The Ultra Ethernet Consortium, a project under the stewardship of The Linux Foundation, has pledged to fine-tune the existing stack architecture of ethernet to satiate the burgeoning network demands of artificial intelligence (AI) and high-performance computing. The founding members of this innovative alliance include the who’s who of the technology world, including AMD, Arista, Broadcom, Cisco, Eviden, HPE, Intel, Meta, and Microsoft.
The core mission of this consortium is centred around enhancing the performance of existing ethernet technology in order to seamlessly accommodate the burgeoning workloads of high-power computing and AI applications. It aspires to leverage the widespread adoption and versatility of ethernet to handle a diverse range of workloads while ensuring scalability and cost-effectiveness.
Drilling deeper into the technical objectives, the consortium aims to formalise specifications, APIs, and source code defining protocols and signalling mechanisms. These blueprints will address everything from electrical and optical aspects to software, storage, security and management constructs needed to facilitate different workloads. Therefore, it covers the full spectrum from link-level mechanisms to end-to-end congestion and telemetry.
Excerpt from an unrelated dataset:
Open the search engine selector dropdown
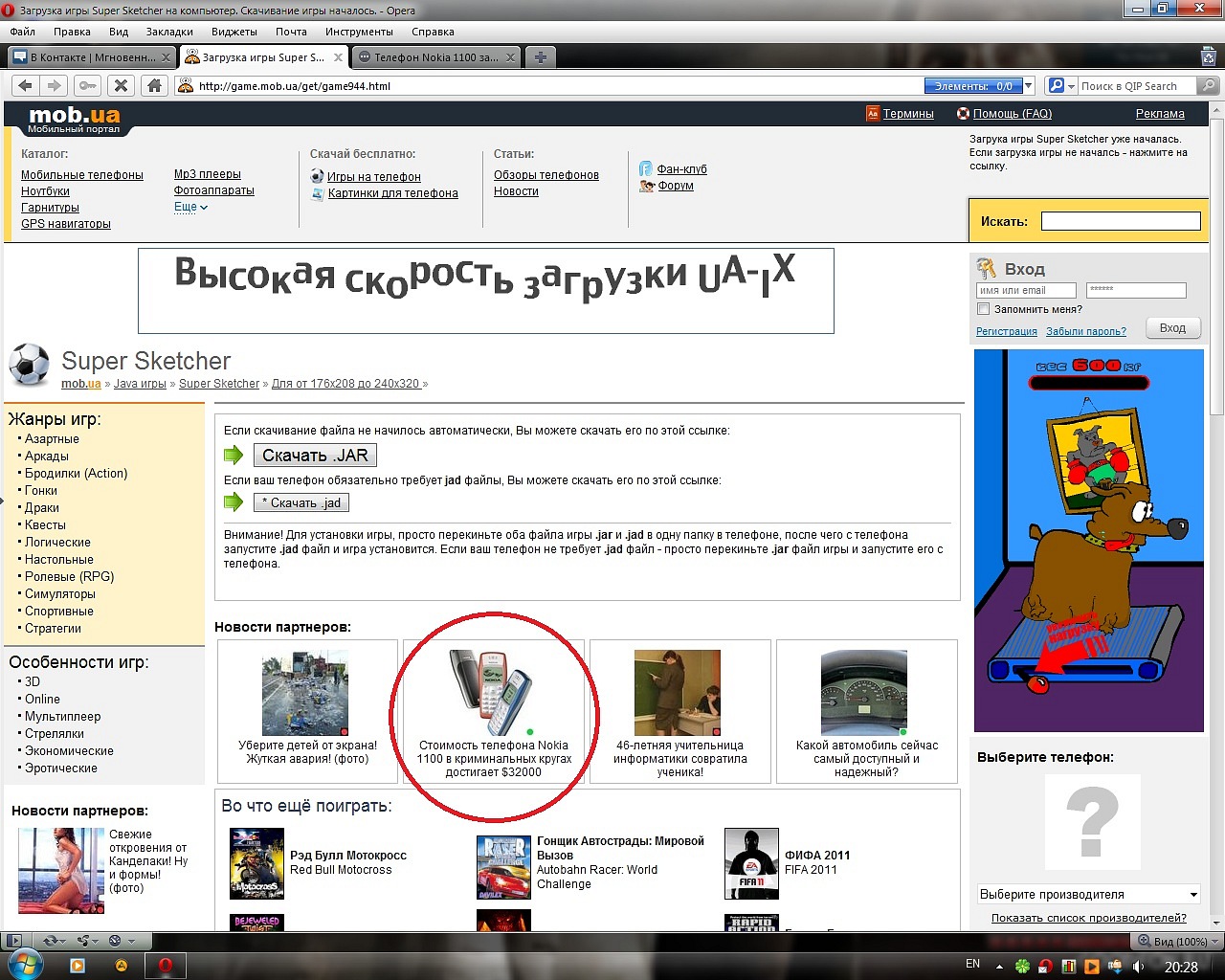coord(1060,86)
The focus here, however, is specifically on handling requirements of AI, machine learning and high-performance computing environments.
Putting it in layman’s terms, or taking swimming in the sea of networking architecture out of the equation, the Chair of the Ultra Ethernet Consortium, Dr J Metz, likens the effort to a comprehensive tune-up of ethernet. Expounding on the essence of the consortium, he elucidates: “This isn’t about overhauling Ethernet. It’s about tuning Ethernet to improve efficiency for workloads with specific performance requirements. We’re looking at every layer – from the physical all the way through the software layers – to find the best way to improve efficiency and performance at scale.”
Reflecting on the need for getting involved in such a project, Justin Hotard, executive vice president and general manager, HPC and AI, at Hewlett Packard Enterprise, notes, “Generative AI workloads will require us to architect our networks for supercomputing scale and performance.” He further underscores the importance of the Ultra Ethernet Consortium in developing an open, scalable and cost-effective ethernet-based communication stack to support high-performance workloads efficiently.
Supporting this perspective, Jeff McVeigh, corporate vice president and general manager of the Super Compute Group at Intel, points out the inexhaustible demand for computational and network performance for AI, machine learning, and high-performance workloads stays at scale. He brings up the need for open solutions to meet these requirements and escape from proprietary solutions.
It’s worth mentioning that the challenges the Ultra Ethernet Consortium seeks to tackle bear a resemblance to what Nvidia’s Infiniband promises to offer. However, the consortium seems ready to accept competition and plans to start welcoming new members in Q4 of this year.